By providing step-by-step guidance for physicians as they move through the documentation process, these solutions not only improve accuracy but ensure that documentation matches requirements for coding to the highest level. Reminders are provided to physicians regarding key elements of procedures that need to be included in documentation, and complete procedure notes and appropriate reimbursement codes are automatically generated to eliminate the potential for error. All of this is done without the need for traditional dictation and transcription functions.
Once a foundation of automation is established, healthcare organizations can design processes that support same-day billing practices. While automated procedure documentation and coding solutions can easily improve time-to-bill by weeks and months for most organizations, it is also possible for procedures to be billed within hours or minutes of completion.
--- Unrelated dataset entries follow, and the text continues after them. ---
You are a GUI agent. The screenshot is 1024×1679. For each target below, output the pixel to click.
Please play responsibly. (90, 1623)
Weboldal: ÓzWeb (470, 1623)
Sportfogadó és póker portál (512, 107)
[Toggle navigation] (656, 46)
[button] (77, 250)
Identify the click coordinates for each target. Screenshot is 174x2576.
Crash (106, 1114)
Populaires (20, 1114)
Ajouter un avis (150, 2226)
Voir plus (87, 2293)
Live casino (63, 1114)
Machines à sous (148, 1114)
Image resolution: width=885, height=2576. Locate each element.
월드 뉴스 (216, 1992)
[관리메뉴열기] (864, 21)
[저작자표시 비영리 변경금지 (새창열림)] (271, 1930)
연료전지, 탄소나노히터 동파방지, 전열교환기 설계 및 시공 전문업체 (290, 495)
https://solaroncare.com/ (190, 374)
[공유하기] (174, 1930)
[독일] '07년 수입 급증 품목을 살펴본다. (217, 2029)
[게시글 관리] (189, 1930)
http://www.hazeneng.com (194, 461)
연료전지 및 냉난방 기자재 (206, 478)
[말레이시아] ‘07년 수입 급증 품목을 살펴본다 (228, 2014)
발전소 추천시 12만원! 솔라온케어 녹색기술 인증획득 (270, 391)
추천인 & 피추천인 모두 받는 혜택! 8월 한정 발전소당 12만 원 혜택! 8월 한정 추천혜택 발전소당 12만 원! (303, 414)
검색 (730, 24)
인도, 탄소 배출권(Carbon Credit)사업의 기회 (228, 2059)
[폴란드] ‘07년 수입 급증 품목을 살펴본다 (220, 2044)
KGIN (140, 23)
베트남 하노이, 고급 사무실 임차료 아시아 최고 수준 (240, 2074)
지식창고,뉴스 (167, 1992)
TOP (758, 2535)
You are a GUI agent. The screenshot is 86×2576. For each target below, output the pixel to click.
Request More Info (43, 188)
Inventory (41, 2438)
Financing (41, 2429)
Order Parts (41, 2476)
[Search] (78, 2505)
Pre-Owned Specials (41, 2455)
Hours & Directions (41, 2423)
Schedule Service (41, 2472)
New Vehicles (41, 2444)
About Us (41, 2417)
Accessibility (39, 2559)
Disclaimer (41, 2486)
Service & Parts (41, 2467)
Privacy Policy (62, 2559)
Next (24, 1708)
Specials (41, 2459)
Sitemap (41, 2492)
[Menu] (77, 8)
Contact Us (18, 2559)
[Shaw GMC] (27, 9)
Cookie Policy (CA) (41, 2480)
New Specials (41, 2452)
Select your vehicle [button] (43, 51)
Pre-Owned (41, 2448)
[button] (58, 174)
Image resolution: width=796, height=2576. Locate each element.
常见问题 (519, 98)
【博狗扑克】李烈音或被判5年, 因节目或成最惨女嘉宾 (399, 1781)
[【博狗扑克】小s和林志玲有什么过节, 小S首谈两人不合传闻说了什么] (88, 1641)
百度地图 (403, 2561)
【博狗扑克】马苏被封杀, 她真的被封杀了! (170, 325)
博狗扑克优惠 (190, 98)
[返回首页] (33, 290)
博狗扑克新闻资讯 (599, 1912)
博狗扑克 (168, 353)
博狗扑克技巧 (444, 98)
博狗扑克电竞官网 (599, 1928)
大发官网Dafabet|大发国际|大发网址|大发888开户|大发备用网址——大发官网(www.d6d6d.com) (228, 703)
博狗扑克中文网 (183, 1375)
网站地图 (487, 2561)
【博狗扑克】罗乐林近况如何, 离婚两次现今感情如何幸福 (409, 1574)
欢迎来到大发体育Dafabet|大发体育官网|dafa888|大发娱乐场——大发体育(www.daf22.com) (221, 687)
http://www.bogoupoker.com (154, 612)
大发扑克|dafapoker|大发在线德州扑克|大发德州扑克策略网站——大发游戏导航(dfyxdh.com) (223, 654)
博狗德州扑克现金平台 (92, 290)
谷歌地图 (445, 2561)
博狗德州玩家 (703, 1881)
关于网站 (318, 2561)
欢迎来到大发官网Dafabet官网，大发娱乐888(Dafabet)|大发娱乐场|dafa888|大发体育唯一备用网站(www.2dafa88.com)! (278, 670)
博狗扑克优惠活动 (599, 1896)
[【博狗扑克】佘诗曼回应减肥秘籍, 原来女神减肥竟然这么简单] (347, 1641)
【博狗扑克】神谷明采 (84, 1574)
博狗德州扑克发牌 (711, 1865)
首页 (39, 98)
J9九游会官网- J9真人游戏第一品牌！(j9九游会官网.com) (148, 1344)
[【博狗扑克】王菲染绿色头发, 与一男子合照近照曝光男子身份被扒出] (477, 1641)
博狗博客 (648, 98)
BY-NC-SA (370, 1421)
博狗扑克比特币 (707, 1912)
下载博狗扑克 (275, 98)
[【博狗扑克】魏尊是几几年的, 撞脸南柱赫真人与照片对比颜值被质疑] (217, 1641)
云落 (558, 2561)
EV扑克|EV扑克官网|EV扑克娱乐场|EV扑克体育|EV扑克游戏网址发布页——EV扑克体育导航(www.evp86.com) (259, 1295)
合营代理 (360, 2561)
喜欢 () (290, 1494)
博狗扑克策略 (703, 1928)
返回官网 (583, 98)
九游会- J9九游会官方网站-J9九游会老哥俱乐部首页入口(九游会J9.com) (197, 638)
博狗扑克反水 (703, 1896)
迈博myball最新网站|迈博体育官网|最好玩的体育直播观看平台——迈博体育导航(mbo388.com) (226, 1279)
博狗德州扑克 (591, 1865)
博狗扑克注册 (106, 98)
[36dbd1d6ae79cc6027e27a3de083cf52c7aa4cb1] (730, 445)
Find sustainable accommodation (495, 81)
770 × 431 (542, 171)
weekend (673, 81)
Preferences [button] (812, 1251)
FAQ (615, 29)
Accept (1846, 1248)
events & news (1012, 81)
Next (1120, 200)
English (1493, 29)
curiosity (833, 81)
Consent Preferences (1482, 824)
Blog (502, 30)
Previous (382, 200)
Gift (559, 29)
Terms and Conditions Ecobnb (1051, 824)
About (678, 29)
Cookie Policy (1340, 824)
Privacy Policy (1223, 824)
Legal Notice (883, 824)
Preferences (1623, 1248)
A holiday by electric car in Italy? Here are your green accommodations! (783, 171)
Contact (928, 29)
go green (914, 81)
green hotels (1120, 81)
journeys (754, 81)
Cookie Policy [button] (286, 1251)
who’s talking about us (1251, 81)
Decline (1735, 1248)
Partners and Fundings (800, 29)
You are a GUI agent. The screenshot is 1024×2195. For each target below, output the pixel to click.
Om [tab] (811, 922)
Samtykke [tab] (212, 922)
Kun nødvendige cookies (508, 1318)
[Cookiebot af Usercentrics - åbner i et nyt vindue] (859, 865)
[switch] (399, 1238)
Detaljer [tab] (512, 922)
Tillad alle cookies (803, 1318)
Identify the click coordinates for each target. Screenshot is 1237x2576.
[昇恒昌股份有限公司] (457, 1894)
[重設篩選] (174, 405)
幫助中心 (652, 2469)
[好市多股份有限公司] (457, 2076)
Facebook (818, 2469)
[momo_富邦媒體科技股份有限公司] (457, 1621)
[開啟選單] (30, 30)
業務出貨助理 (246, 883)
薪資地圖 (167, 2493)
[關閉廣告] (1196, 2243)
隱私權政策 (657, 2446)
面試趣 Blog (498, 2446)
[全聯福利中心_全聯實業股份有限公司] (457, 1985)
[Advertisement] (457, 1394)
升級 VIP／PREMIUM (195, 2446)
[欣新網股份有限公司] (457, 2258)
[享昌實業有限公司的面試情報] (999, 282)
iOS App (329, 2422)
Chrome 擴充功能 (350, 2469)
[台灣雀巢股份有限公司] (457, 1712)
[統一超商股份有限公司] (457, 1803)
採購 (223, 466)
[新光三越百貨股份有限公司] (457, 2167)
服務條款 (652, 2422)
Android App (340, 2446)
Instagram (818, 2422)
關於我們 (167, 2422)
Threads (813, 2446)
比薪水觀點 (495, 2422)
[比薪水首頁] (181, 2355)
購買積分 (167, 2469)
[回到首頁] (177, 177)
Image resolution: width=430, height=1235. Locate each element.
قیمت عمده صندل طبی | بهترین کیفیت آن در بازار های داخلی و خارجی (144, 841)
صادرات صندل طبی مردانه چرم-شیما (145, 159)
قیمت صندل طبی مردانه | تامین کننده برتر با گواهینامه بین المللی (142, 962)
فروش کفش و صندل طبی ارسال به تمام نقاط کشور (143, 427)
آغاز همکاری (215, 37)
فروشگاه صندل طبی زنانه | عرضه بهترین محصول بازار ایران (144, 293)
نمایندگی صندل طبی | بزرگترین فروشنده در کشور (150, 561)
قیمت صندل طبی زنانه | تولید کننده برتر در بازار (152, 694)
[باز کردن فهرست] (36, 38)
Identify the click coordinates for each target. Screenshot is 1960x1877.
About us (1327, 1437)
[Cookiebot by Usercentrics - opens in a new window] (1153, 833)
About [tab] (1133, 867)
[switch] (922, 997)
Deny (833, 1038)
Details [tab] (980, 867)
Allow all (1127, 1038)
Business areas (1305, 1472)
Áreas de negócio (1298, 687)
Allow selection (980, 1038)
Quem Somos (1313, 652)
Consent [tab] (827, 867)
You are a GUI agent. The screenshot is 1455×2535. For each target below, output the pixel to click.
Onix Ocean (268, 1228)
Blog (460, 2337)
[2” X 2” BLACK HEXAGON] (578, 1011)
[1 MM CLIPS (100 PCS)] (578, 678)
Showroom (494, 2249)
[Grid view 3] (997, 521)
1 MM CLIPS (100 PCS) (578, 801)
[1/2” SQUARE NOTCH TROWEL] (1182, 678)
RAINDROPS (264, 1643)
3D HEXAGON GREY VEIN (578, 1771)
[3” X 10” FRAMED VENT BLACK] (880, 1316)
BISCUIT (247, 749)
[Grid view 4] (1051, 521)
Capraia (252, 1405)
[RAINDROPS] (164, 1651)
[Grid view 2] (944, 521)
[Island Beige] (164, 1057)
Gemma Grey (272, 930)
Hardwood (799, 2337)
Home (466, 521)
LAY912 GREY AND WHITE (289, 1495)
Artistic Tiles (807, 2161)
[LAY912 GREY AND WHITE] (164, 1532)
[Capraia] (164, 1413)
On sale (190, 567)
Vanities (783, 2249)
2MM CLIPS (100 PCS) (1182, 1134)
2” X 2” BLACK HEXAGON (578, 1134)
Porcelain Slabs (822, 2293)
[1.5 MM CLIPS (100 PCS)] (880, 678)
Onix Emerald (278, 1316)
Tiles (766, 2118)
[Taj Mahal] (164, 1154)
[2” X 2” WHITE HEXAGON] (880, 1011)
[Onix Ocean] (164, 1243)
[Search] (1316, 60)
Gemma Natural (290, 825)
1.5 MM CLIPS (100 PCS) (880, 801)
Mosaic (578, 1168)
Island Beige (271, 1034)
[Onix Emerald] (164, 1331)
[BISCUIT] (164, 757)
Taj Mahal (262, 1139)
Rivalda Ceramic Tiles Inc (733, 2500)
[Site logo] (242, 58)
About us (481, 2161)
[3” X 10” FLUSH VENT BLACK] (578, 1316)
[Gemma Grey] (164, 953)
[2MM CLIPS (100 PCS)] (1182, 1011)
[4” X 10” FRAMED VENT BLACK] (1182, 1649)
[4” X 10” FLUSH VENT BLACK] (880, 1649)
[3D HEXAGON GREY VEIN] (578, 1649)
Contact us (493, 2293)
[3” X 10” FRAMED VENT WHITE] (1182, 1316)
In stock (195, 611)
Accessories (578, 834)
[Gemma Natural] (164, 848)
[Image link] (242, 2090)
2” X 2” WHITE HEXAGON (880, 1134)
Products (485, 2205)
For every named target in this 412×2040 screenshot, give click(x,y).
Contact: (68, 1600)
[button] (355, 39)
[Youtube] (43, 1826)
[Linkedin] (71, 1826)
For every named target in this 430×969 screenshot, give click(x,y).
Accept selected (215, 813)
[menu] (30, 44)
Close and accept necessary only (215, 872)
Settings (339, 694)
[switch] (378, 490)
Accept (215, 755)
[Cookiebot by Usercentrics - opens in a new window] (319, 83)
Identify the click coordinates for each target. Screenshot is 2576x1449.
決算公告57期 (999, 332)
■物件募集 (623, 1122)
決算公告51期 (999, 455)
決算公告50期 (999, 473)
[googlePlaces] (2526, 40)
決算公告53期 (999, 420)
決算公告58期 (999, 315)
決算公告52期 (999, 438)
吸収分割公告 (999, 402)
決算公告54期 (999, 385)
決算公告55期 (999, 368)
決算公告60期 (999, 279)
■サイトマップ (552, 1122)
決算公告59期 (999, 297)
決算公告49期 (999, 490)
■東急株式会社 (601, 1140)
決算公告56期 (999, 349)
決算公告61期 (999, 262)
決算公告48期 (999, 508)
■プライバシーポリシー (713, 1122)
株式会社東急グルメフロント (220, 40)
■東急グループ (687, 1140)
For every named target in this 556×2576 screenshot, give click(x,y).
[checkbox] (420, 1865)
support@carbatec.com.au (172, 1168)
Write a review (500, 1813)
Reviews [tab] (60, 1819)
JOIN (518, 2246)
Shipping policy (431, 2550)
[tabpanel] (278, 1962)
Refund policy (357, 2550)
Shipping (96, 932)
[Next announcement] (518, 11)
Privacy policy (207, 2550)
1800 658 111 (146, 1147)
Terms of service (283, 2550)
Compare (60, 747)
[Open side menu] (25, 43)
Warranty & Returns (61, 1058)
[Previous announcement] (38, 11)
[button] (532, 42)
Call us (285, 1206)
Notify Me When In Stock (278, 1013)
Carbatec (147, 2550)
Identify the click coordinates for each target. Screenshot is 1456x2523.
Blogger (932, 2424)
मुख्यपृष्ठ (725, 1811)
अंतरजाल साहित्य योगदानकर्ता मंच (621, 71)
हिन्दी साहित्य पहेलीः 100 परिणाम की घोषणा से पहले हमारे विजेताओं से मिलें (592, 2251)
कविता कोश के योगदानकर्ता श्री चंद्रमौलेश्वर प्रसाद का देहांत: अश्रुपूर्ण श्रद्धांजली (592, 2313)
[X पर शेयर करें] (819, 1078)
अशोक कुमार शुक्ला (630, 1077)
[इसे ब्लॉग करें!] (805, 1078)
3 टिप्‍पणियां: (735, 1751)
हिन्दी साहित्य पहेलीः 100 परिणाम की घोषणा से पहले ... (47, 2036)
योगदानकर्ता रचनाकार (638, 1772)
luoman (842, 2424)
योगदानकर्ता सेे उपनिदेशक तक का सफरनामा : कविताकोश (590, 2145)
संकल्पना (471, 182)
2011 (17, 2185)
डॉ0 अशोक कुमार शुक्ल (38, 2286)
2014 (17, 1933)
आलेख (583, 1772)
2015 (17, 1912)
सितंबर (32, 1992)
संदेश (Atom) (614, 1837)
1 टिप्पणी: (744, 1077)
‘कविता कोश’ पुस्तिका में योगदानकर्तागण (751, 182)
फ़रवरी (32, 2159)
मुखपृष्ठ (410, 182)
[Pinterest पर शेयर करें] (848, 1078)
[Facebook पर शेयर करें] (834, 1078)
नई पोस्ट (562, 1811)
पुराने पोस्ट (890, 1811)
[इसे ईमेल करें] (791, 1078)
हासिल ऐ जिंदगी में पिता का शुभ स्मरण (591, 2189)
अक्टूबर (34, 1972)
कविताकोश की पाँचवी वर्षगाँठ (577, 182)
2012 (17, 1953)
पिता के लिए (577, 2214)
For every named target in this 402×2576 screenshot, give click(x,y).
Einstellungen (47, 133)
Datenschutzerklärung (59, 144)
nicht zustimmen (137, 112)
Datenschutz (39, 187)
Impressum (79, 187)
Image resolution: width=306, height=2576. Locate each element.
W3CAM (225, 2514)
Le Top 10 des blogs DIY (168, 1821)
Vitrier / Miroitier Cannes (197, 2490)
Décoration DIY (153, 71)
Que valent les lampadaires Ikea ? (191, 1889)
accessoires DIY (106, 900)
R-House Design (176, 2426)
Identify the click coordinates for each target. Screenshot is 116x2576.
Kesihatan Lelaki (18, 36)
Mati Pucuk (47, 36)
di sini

For instance, a large not-for-profit medical center in Portsmouth, Ohio, has been able to maximize the potential of same-day billing after making the decision to implement a best-of-breed procedure documentation and coding solution. While the organization had long used cardiology-specific procedure documentation that provided cardiologists with a documentation diagram, physicians did not have access to the granular detail required for certain cardiology procedures. The resulting outcome was that the coders often did not have the documentation required for accurate coding.
Today, the organization is realizing notable improvements in documentation quality and time-to-bill—ultimately reduced from days and weeks to just minutes. Accuracy of cardiology reports has been heightened and confidence in revenue cycle is greater.
Looking Ahead to ICD-10
It’s no secret that the coming transition to ICD-10 poses unprecedented challenges to coders. Challenges to revenue cycle are expected to be compounded following the introduction as the granularity required under the new system increases opportunity for error.
As healthcare organizations consider current needs for revenue cycle improvement, they should be forward looking as they devise strategies that support accuracy of documentation and coding under ICD-10. This effort should begin with a foundation of structured reporting solutions that provide for automated procedure documentation and coding.